Trump took a different route. He calculated that Republicans had misread their 2010 and 2014 gains as a sober-minded endorsement of Ryan’s preferred policy approach. Instead, it was about angry voters upset with the economic crash and viscerally opposed to all things Obama.
Instead of asking people to accept painful choices, Trump promised no choices at all. Through the power of positive thinking, voters could have everything they wanted and more.
Trump proposed a massive $9.5 trillion tax cut while promising to increase military spending, invest in infrastructure, deport 11 million people, and protect Social Security and Medicare from cuts. When pressed how he’d pay for all of it, he falls back to the same “waste, fraud and abuse” platitudes that Ryan had rebelled against in 2010. It was enough to make a calculator cry.
In recent weeks, Trump hasn’t even been consistent on whether a balanced budget is desirable, let alone achievable. Last month, he said he would somehow eliminate the entire national debt in eight years – Ryan’s 2010 plan didn’t even eliminate the deficit until 2063 – but a few days later he backed off and suggested it was a good time to borrow.
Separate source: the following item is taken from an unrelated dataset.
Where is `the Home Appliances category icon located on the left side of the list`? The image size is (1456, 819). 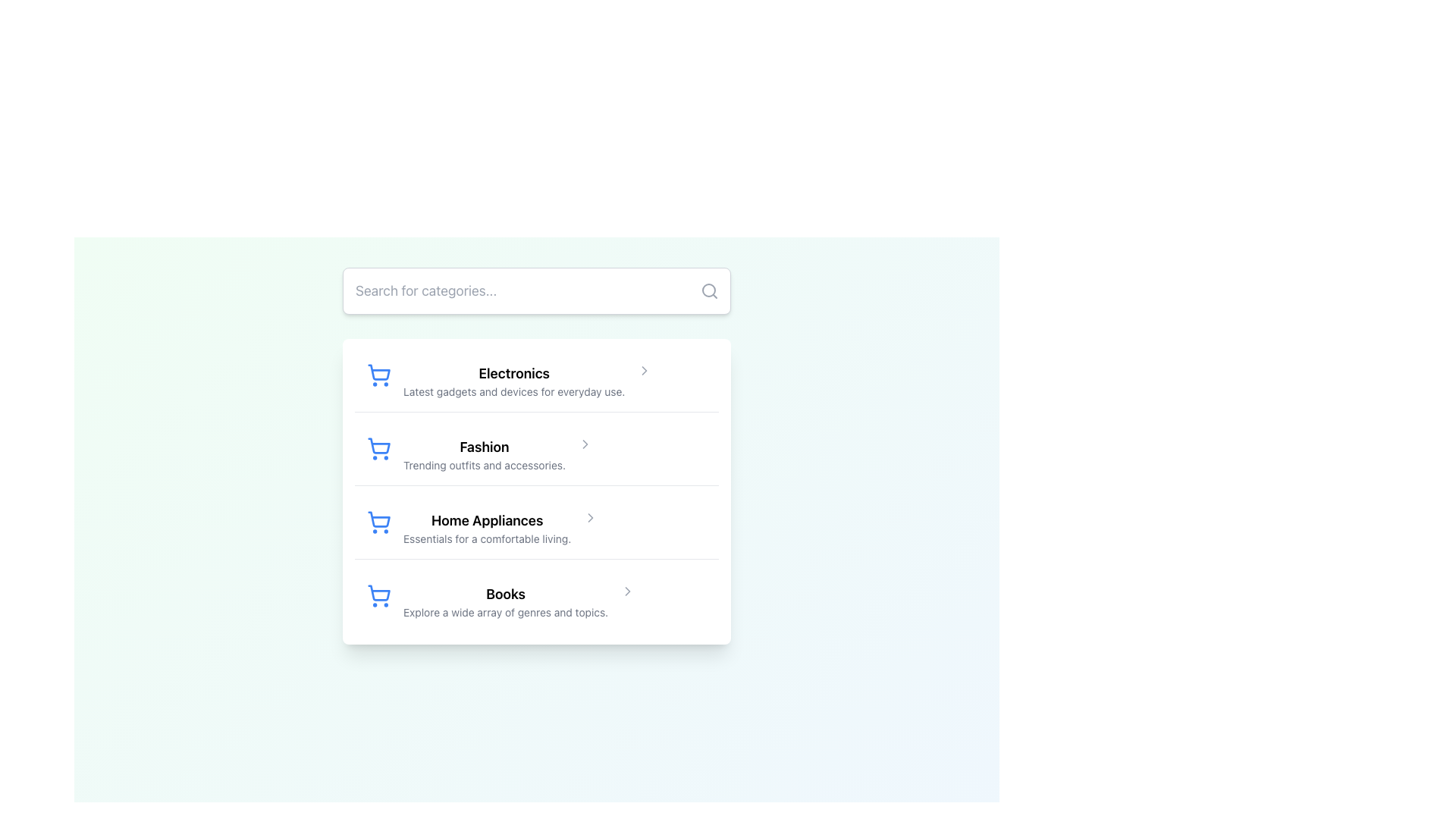
the Home Appliances category icon located on the left side of the list is located at coordinates (379, 519).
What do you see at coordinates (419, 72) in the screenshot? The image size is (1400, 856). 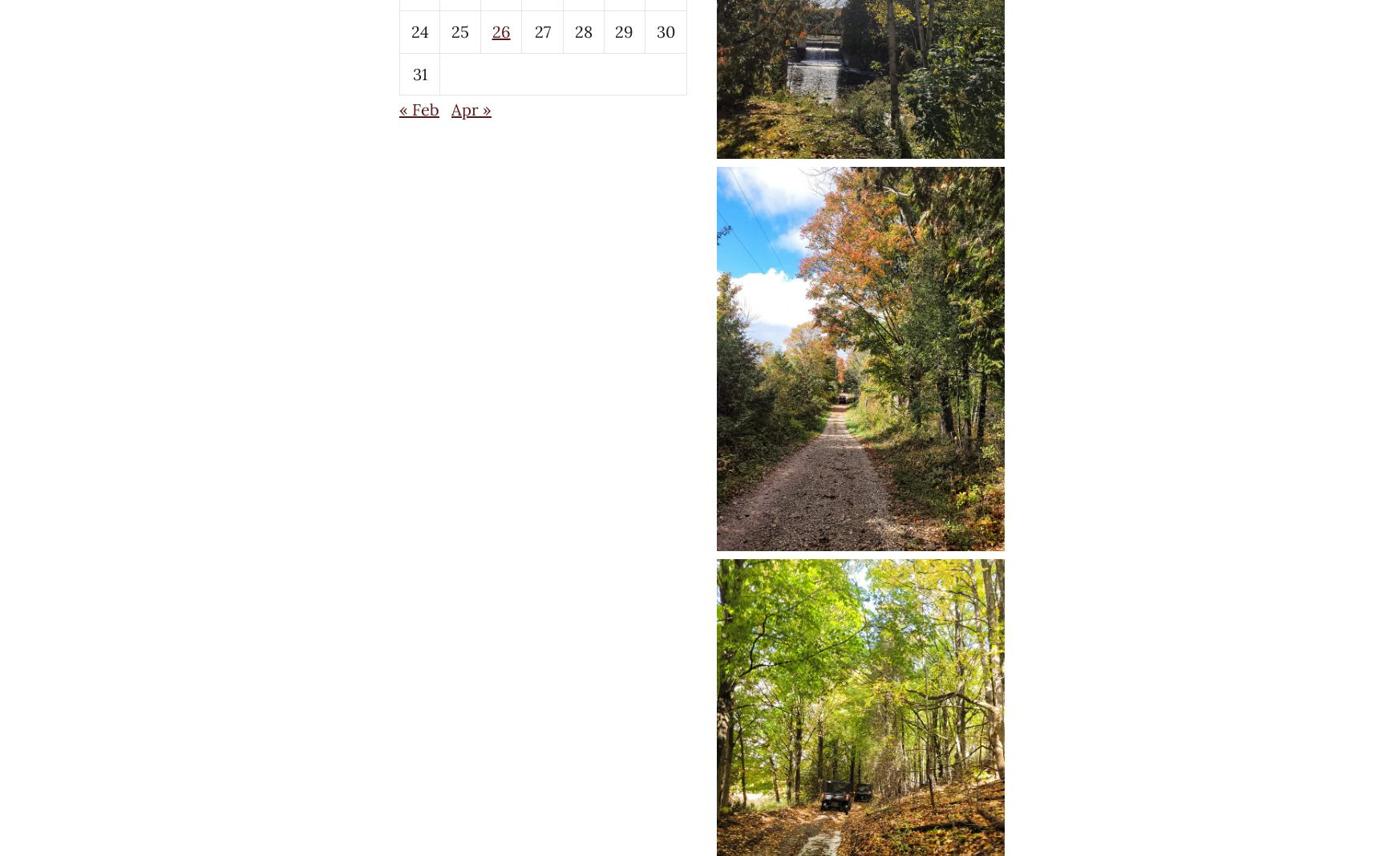 I see `'31'` at bounding box center [419, 72].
This month he said deficits were not a concern because the U.S. could print more money or even force creditors to accept less than they were owed on treasury bonds, an idea experts across the spectrum warned could destroy the economy.
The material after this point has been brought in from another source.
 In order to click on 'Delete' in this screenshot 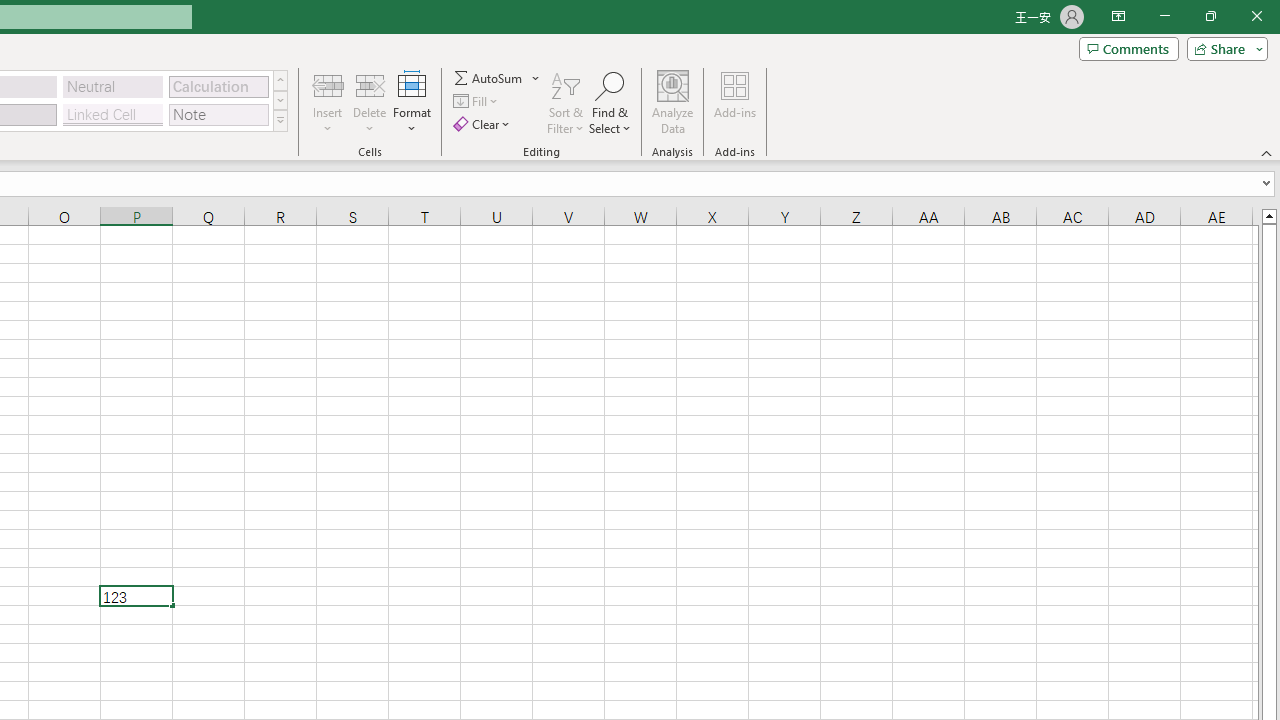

At the same time, the concessions to reality that Ryan made once in power to keep the government running while Democrats controlled the White House have antagonized conservatives, who increasingly view any deal with Democrats as a betrayal. Trump, happy to follow their anger, dumped on every Ryan-endorsed spending deal as a stab in the back. If only he had been in charge of negotiating, he would have gotten conservatives what they wanted, whatever that was.
Based on his performance in the primaries, Trump read the Republican base correctly. He’s the presumptive nominee and the many Republicans who ran on Ryanism in some form or another are gone. Palin, who follows the base’s id, no longer is talking up a Ryan presidential run – instead she’s talking up a primary challenge to his House seat.
Ryan suggested on Thursday that the two might find “common ground” on policy.
Where that common ground is, though, is hard to see beyond a general opposition to Hillary Clinton and Ryan didn’t offer much on this front. He name checked the Supreme Court and vague ideas like that “the Constitution, the separation of powers, the fact that we have an executive that has gone way beyond the boundaries of the Constitution,” none of which Trump, who once said he would force military officials to commit war crimes before backing down, has shown any particular interest in. For Trump and Ryan, there can be no compromise when their core political identities are oil and water.